The University also provided, through private gifts to the College of Arts and Sciences, financial support for 147 undergraduates to study abroad in 2013 and 2014.

 
Among Gillings School students to receive study-abroad awards were:
  • Kevin Mensah-Biney, a rising senior majoring in nutrition, is studying this summer in England in the Burch Field Research Science Seminar in London. Mensah-Biney received a Jacques Family Honors Study Abroad Scholarship.
  • Susan Gleaves, rising sophomore in nutrition, was selected for the Carolina Southeast Asia Summer Program in Singapore, Malaysia and Thailand.
  • Stefanie Schwemlein, rising senior in environmental health science, will study this fall at the National University of Singapore on the Honors-University Scholars Exchange as a Phillips Ambassador.
  • Rodrigo Martinez, rising junior in environmental health science, is studying this summer in the Burch Field Research Seminar on Sustainability and Environmental Planning in Germany, Denmark and Sweden.
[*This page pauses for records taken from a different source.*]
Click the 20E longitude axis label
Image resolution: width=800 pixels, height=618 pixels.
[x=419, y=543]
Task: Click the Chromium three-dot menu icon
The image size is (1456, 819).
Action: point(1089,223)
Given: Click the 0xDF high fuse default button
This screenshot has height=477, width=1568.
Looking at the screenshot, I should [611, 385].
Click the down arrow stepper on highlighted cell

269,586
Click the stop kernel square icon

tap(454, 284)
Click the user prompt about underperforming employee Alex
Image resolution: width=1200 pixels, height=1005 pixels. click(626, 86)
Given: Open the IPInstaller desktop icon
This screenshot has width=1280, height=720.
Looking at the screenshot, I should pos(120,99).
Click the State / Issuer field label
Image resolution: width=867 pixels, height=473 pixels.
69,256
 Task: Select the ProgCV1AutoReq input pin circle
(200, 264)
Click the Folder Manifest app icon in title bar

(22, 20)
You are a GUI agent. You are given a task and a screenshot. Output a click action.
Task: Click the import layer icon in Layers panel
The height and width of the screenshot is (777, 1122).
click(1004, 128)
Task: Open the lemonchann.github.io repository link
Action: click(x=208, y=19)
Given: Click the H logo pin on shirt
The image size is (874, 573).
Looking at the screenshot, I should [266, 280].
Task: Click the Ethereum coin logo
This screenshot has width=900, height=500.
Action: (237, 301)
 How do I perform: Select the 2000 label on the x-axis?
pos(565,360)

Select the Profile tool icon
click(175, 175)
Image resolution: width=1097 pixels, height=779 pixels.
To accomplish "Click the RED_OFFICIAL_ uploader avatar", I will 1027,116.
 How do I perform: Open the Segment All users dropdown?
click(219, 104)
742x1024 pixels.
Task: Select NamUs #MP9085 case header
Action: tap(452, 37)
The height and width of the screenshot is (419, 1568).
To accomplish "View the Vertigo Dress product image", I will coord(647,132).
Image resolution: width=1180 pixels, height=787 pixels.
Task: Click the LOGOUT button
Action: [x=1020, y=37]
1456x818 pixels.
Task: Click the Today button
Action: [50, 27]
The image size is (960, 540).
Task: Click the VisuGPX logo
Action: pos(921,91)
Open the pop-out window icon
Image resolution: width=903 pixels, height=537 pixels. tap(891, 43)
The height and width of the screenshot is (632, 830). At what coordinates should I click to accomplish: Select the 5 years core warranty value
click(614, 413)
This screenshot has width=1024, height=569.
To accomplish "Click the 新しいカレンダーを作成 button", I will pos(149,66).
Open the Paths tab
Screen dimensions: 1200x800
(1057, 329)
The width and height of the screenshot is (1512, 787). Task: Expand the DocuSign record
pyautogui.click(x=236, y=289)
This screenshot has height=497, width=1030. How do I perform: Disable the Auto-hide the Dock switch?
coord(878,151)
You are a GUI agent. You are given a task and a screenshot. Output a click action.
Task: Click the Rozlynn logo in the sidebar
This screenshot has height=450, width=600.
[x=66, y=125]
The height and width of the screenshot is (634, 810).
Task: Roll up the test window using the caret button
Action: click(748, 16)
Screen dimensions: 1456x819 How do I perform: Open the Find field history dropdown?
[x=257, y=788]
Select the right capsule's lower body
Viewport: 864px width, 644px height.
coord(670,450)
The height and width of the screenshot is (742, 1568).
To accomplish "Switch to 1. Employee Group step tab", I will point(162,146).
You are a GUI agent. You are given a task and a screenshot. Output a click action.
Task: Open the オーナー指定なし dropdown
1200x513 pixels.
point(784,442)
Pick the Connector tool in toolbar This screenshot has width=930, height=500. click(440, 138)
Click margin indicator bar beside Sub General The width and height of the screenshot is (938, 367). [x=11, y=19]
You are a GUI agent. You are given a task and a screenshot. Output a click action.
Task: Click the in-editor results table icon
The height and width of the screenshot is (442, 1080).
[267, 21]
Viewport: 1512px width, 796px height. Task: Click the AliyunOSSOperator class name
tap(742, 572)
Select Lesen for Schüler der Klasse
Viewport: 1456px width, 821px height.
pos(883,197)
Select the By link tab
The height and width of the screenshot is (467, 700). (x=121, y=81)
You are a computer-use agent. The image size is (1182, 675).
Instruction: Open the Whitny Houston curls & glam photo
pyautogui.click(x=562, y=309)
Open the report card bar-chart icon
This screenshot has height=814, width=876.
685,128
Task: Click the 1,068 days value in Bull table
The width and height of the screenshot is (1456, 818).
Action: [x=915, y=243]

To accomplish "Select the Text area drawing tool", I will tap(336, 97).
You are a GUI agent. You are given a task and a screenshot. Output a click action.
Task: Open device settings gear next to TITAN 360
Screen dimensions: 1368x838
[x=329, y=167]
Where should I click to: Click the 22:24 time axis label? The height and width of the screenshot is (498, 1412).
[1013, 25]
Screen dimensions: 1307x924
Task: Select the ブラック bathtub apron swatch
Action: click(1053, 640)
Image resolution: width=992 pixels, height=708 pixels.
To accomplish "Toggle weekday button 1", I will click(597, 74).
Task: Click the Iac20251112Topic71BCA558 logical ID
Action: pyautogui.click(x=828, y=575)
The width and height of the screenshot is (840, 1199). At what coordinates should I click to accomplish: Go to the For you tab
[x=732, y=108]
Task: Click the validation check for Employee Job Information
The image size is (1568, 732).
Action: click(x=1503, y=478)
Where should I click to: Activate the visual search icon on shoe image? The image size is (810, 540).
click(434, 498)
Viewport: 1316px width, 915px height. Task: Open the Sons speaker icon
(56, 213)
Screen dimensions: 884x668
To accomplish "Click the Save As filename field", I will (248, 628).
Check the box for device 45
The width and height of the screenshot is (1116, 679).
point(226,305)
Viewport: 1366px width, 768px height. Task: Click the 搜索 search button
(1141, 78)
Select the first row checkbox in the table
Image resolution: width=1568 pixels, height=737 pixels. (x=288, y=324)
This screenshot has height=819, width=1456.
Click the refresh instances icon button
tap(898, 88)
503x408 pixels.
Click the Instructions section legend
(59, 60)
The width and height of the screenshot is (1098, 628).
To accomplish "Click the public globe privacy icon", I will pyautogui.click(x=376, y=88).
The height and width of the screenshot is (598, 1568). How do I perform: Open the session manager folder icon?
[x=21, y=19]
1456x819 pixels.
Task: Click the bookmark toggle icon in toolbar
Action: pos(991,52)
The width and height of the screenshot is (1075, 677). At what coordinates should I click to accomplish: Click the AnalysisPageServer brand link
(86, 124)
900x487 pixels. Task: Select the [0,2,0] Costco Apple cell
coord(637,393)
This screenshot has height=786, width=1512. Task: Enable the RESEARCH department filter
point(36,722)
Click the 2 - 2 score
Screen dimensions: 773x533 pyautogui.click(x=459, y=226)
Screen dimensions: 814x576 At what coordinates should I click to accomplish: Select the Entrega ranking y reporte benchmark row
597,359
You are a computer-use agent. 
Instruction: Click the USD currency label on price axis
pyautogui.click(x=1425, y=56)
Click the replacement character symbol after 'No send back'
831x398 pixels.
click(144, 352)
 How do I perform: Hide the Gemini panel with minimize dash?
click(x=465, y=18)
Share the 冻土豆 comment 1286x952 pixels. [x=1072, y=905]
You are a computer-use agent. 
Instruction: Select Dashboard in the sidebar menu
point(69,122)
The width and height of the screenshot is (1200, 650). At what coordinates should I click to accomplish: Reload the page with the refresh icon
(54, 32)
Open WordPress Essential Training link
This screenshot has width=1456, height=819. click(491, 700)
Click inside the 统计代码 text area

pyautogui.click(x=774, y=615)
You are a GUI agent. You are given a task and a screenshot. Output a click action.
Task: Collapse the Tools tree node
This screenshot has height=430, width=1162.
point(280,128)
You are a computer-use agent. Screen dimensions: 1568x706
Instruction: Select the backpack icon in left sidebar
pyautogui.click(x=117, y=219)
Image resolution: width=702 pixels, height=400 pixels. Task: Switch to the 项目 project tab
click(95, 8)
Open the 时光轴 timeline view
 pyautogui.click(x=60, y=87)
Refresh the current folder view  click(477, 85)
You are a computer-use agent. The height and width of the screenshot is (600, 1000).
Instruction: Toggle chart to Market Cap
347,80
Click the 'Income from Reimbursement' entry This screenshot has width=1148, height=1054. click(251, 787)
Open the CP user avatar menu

Martinez received an award from the Honors International Experience Fund.
  • Malhar Patel, a rising senior in environmental health science and chemistry, studied this spring at Mahidol University International College in Salaya, Thailand as a Phillips Ambassador.

More than one-third of UNC undergraduates study in other countries before they graduate – one of the highest study abroad rates among public universities nationwide. The Study Abroad Office in the College offers more than 320 programs in more than 70 countries.

 
“We are grateful for the private support that makes these opportunities available to Carolina undergraduates,” said Bob Miles, associate dean for study abroad. “Their support provides life-changing experiences for students, helping them become more globally aware.”